No theory this time - just sharing the github and in the video I start a real app project following the Agile AI Driven Development flow, showing how to make the most of cursor agents for amazing results.
- Gemini Web 2.5 Pro for free deep‑research → project brief
- PM AI generates the PRD
- Architect AI lays out the architecture & stories
- Demo app kickoff: automated 2‑host podcast pipeline
- Full prompts & agent configs: GitHub - bmadcode/BMAD-METHOD: Breakthrough Method for Agile Ai Driven Development
Please check out the video to see how to use the prompts: https://youtu.be/1wQUio9TiIQ
Curious how you’d tweak the persona prompts or integrate additional checks—let’s compare notes!
2 Likes
Hey Brian –
Have you done any work on evaluating prompts using any kind of automated process?
I’ve started using a simple and pretty flawed system for figuring out how changes in prompts, rules, personas and modes affect the output quality of a product:
– use the same prompt across evals for a sample product, e.g. html->markdown converter (I like this particular one because it’s not possible to get to 100%, but there’s a massive range of how far you can get with it)

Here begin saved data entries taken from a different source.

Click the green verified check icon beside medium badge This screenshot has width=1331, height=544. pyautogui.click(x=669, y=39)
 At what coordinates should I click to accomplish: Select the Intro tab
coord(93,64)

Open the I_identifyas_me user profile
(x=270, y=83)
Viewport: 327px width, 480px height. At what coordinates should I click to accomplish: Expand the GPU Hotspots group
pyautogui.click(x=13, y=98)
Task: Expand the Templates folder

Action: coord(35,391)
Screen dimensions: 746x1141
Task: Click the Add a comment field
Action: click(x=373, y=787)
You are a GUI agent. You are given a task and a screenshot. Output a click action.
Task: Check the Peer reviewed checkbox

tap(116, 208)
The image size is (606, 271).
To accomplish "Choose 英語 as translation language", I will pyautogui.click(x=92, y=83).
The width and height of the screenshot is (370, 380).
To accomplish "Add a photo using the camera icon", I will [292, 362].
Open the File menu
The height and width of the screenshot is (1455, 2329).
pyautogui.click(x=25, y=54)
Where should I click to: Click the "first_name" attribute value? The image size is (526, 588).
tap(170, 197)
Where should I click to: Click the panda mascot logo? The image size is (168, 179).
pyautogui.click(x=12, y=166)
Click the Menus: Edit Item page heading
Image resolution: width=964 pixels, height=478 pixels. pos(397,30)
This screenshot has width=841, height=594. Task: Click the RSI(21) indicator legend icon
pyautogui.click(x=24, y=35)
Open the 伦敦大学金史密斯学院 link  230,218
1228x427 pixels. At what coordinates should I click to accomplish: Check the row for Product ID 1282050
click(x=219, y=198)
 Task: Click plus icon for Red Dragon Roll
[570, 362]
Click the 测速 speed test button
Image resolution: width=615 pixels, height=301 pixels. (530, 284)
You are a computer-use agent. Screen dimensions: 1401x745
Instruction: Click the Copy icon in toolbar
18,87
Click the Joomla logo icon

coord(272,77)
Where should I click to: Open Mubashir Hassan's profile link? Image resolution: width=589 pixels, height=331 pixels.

– run an eval changing one parameter each time, e.g. PRD vs no PRD, PRD with no persona vs PRD with persona, one PRD prompt vs another, one-shot vs task manager, gemini 2.5 vs claude 3.7 etc
– repeat x times (shamefully, x=3 until the tooling improves, which definitely results in anecdata but better than nothing)
– get a different model (I like o3 for this but o4-mini-high is working well too) to score the final outputs multiple times each
It’s tedious work for sure but the results have been eye-opening so far – I’m still compiling them but I can draw some early conclusions already, and I’ve noticed a big level-up in my own work by adopting the “winning” strategies.
If you’ve worked on anything like this I’d 100% love to get some hints on how to improve the eval process… would be great to see some kind of leaderboard eventually for different prompts, rules and modes.
This is a great systematic approach of AB testing to see incrementally what works and does not. There are so many variables at play from type of project, scope, technology choices, prompt wording, and ever evolving models that are improving it can be tough to figure out quickly what the minimal set of lean rules, prompts and docs are needed for consistent success.
Automating this testing somehow would be really a great idea!
Bmad thanks so much for putting this out there! It works great! I am going to build a DevOps agent that will guide user to get basic devops pipeline implemented. It will suggest platform agnostic solutions so can go to AWS, Azure, GCP, DigitalOcean, VPS seamlessly. It will suggest that every PR have 1 reviewer. The basics. best practices. What do you think Bloco
Thanks awesome idea! Please feel free to PR it against the latest version V2 of the repo!